● Task description: Print the records below word for word, starting with their first line and continuing through the line that contains "at that location.". Leave the pictures out.

** begin Record set **

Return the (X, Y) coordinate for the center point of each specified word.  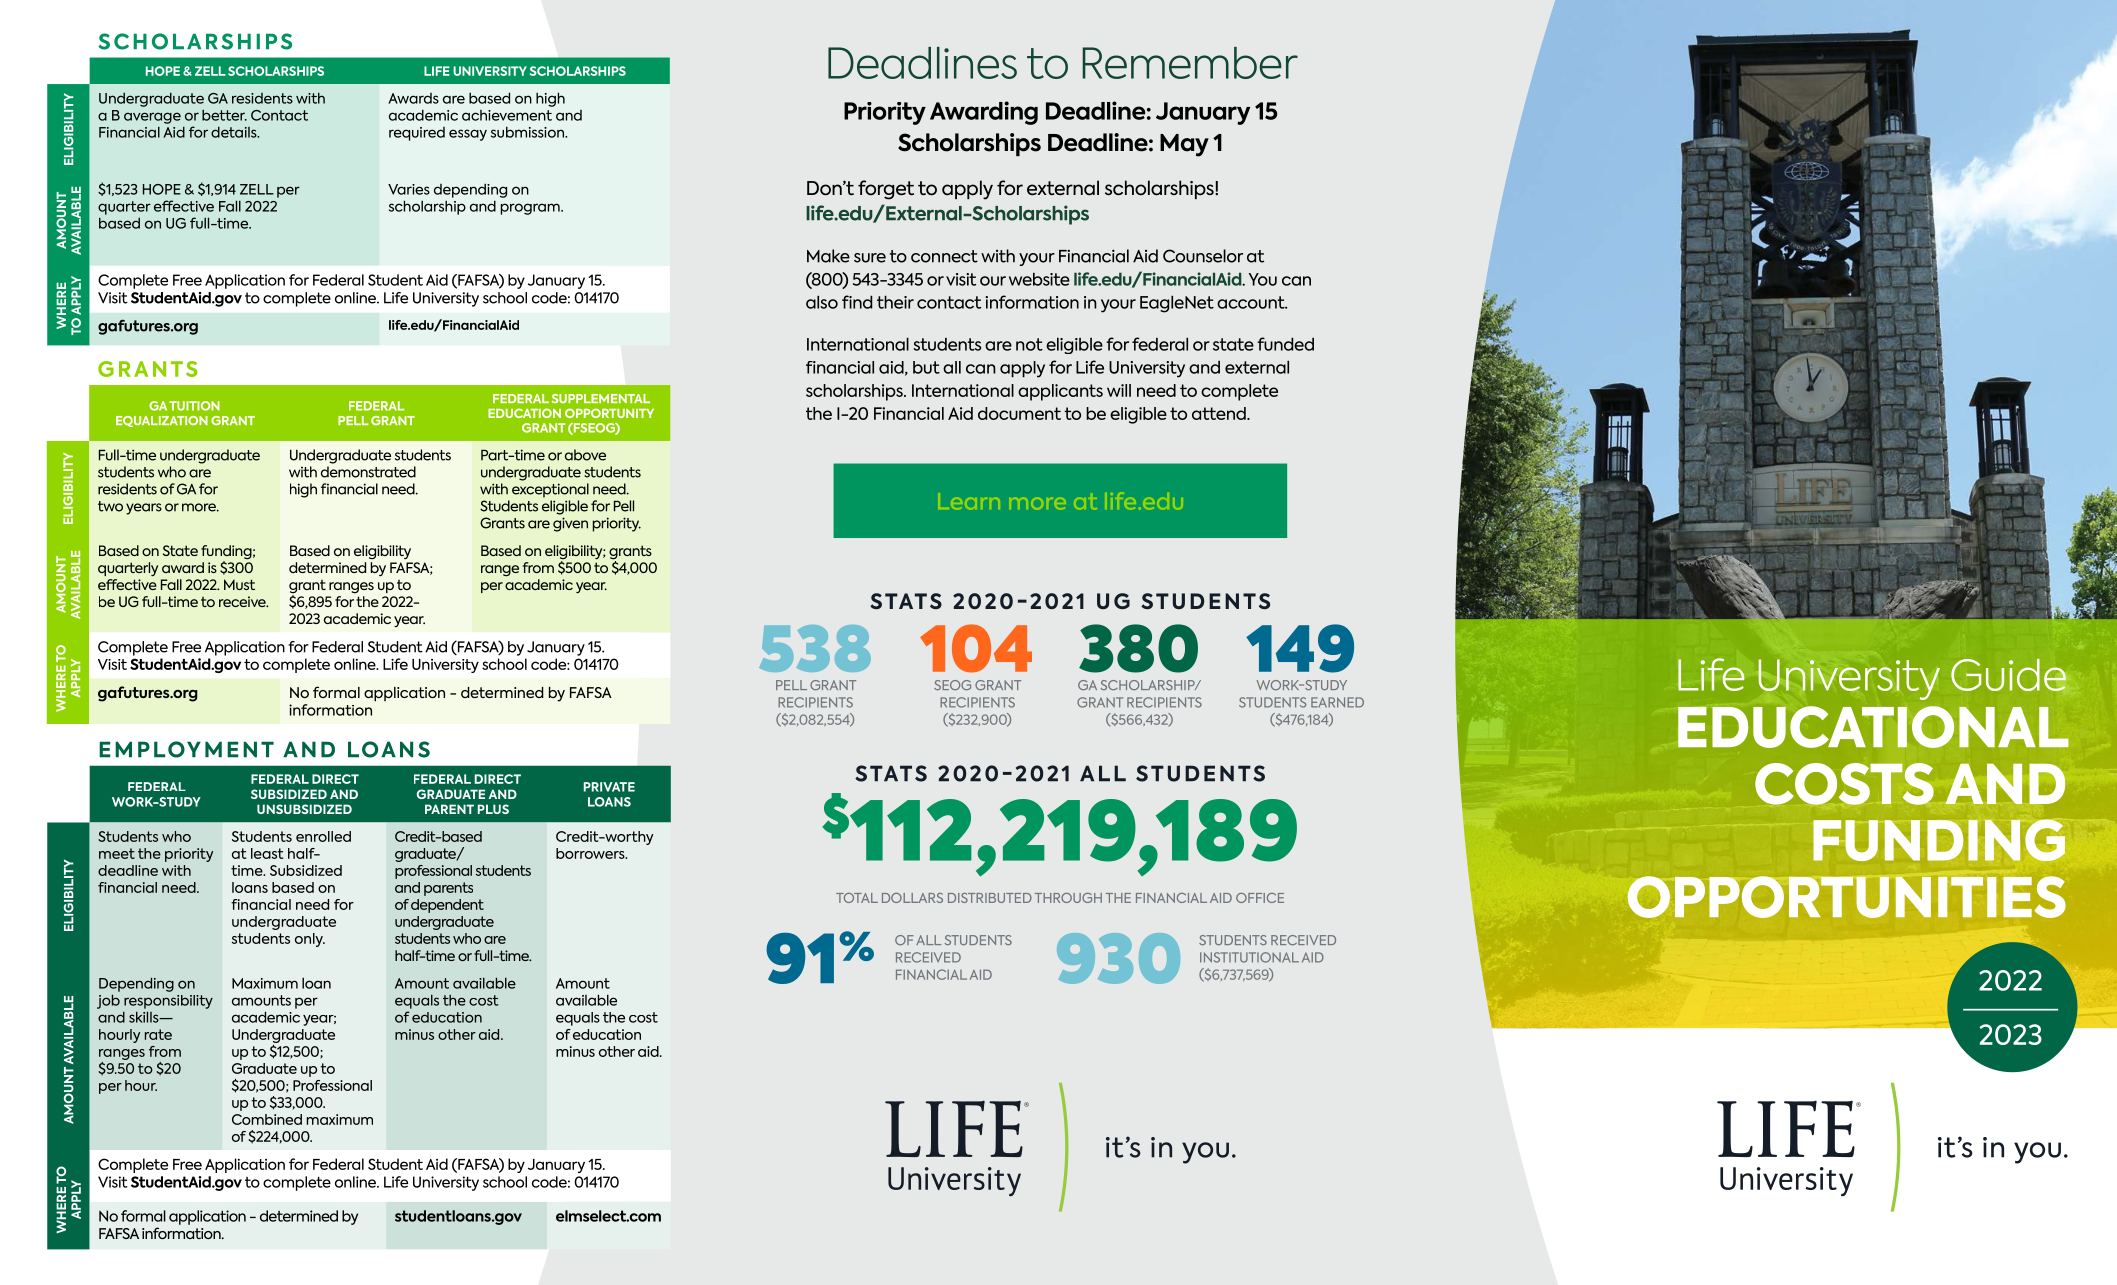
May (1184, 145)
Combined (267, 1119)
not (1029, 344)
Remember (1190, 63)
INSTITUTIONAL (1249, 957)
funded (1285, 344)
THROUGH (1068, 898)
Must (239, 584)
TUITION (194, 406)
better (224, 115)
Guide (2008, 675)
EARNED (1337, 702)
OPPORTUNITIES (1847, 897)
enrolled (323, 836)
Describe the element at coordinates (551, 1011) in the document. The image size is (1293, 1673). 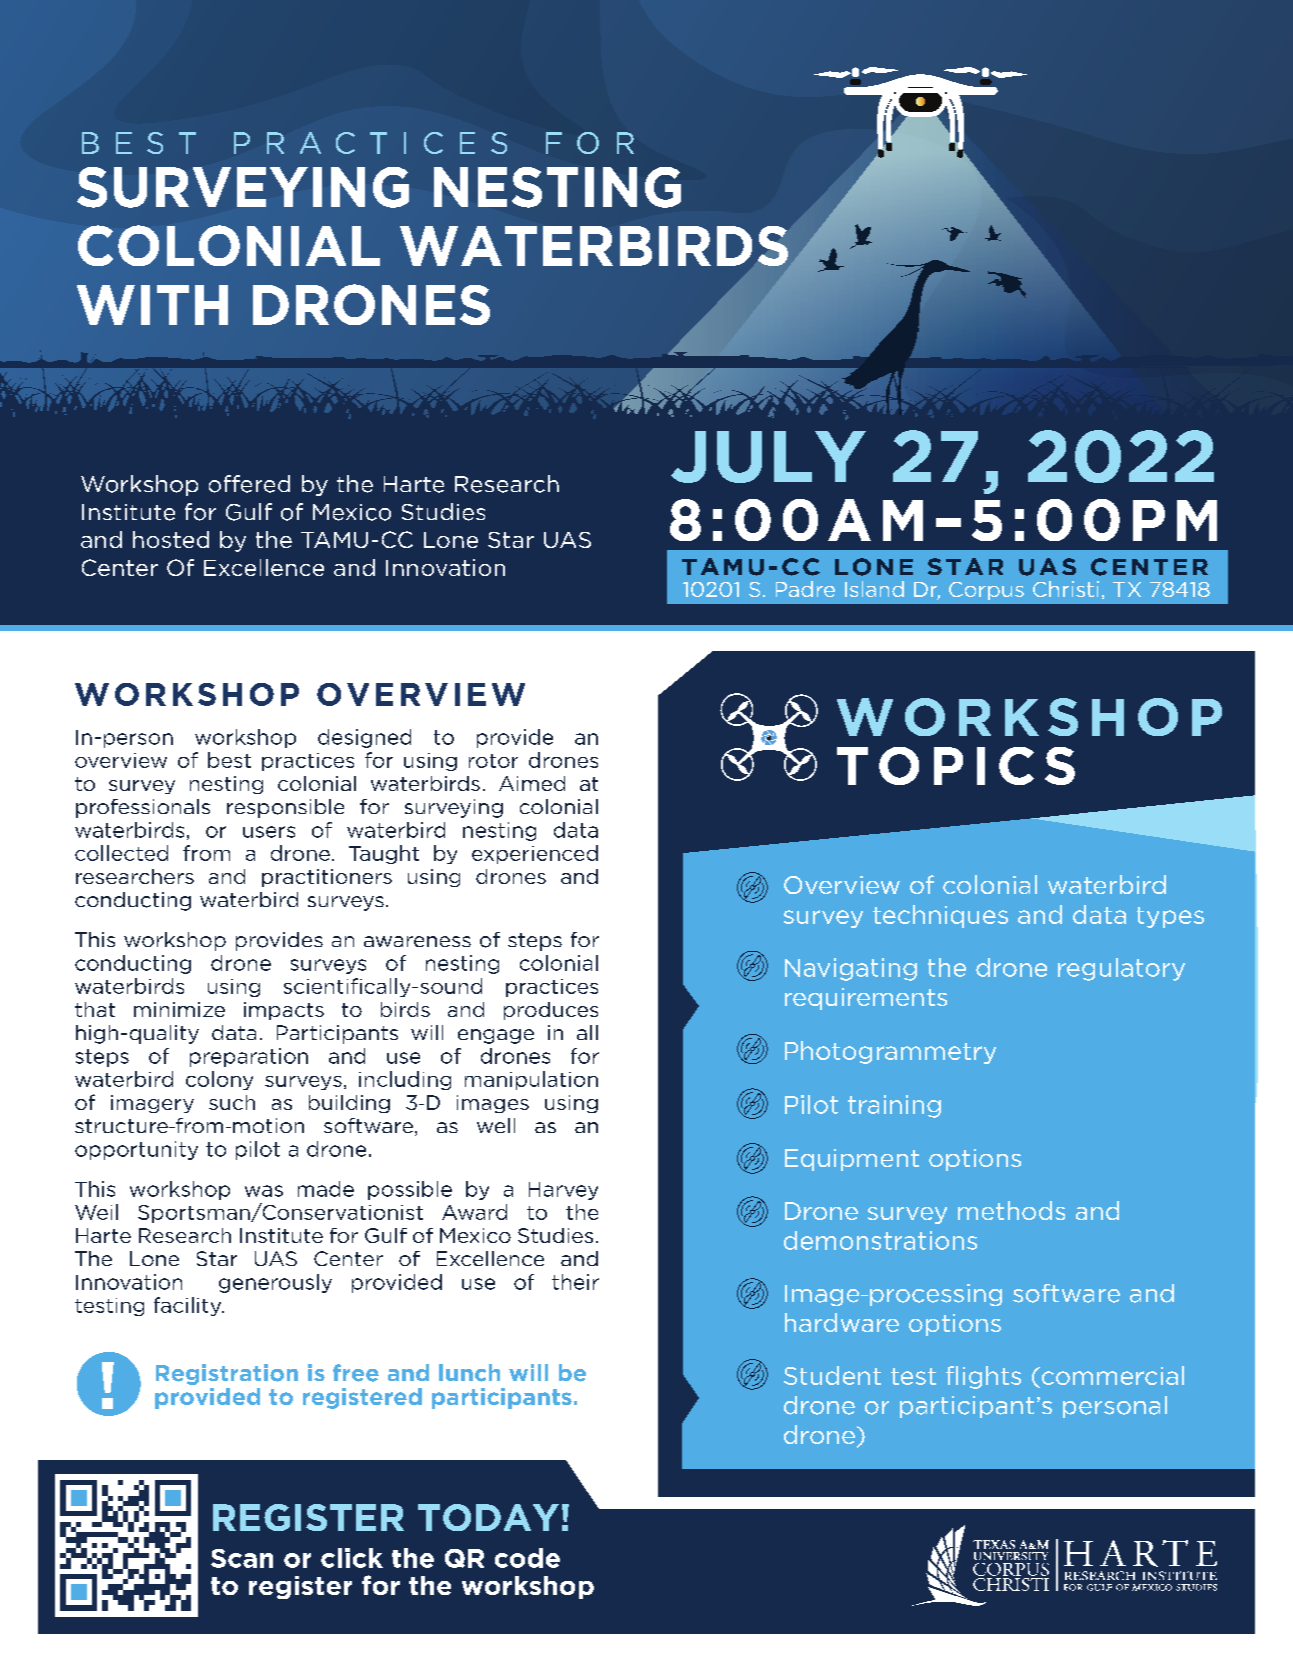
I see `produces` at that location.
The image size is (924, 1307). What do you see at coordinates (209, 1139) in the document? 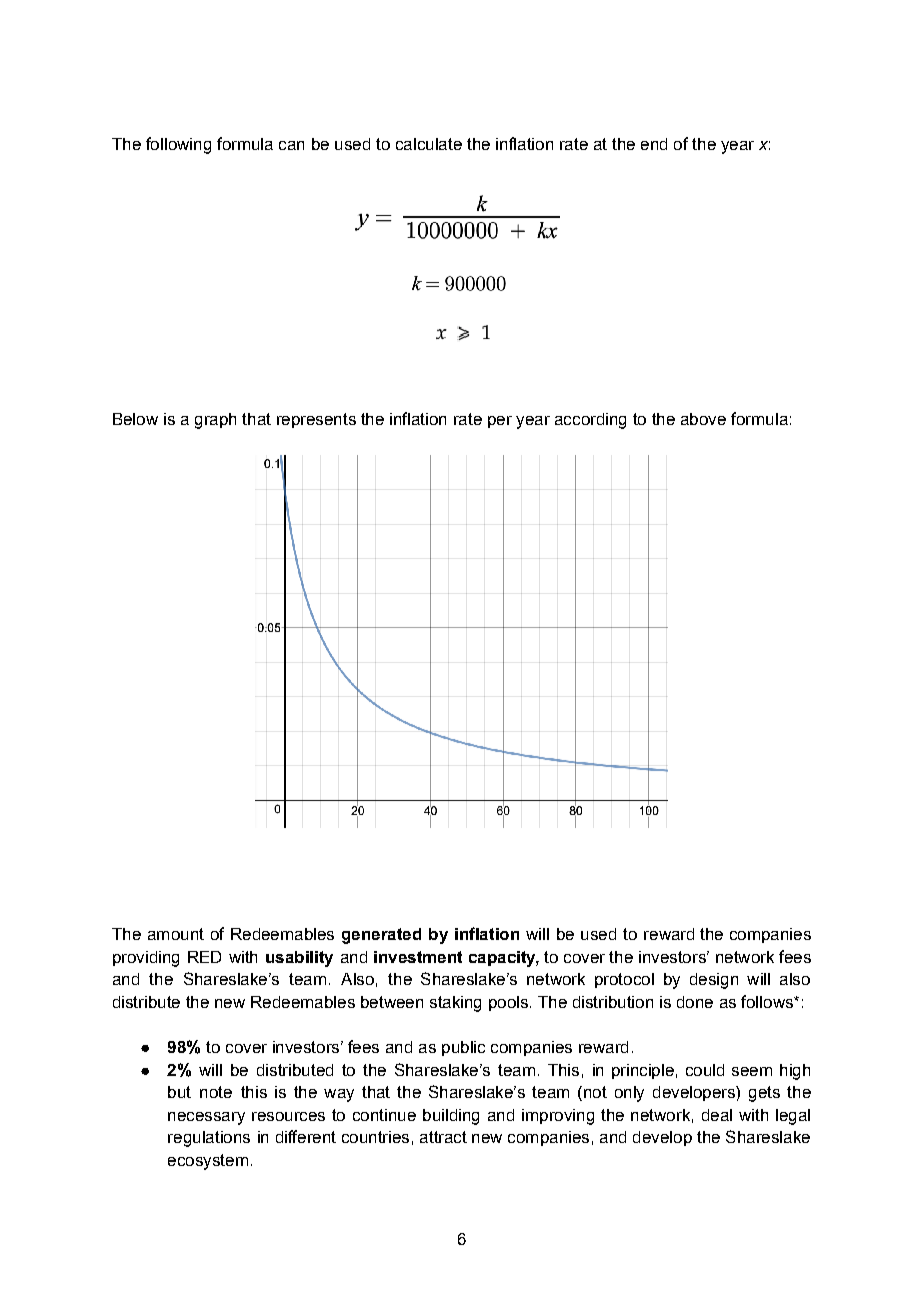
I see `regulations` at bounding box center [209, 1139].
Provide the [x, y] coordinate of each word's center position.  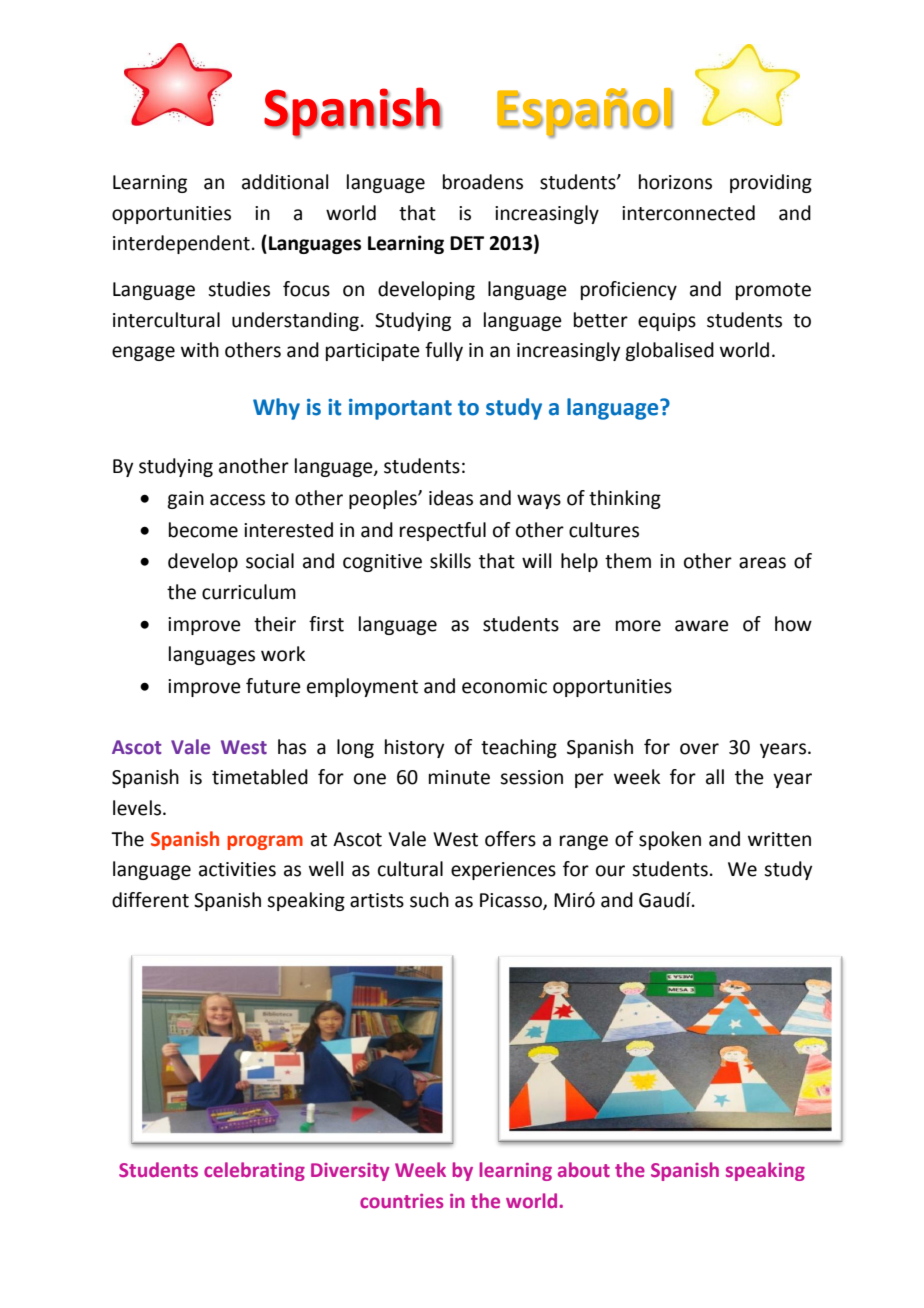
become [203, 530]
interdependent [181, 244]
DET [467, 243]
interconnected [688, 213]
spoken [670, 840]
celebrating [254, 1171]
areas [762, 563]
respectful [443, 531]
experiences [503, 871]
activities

** end Record set **

● Reply to the exercise:
Return the (X, Y) coordinate for the center point of each specified word.  
May (1184, 145)
Combined (267, 1119)
not (1029, 344)
Remember (1190, 63)
INSTITUTIONAL (1249, 957)
funded (1285, 344)
THROUGH (1068, 898)
Must (239, 584)
TUITION (194, 406)
better (224, 115)
Guide (2008, 675)
EARNED (1337, 702)
OPPORTUNITIES (1847, 897)
enrolled (323, 836)
Describe the element at coordinates (551, 1011) in the document. The image size is (1293, 1673). 
I see `produces` at that location.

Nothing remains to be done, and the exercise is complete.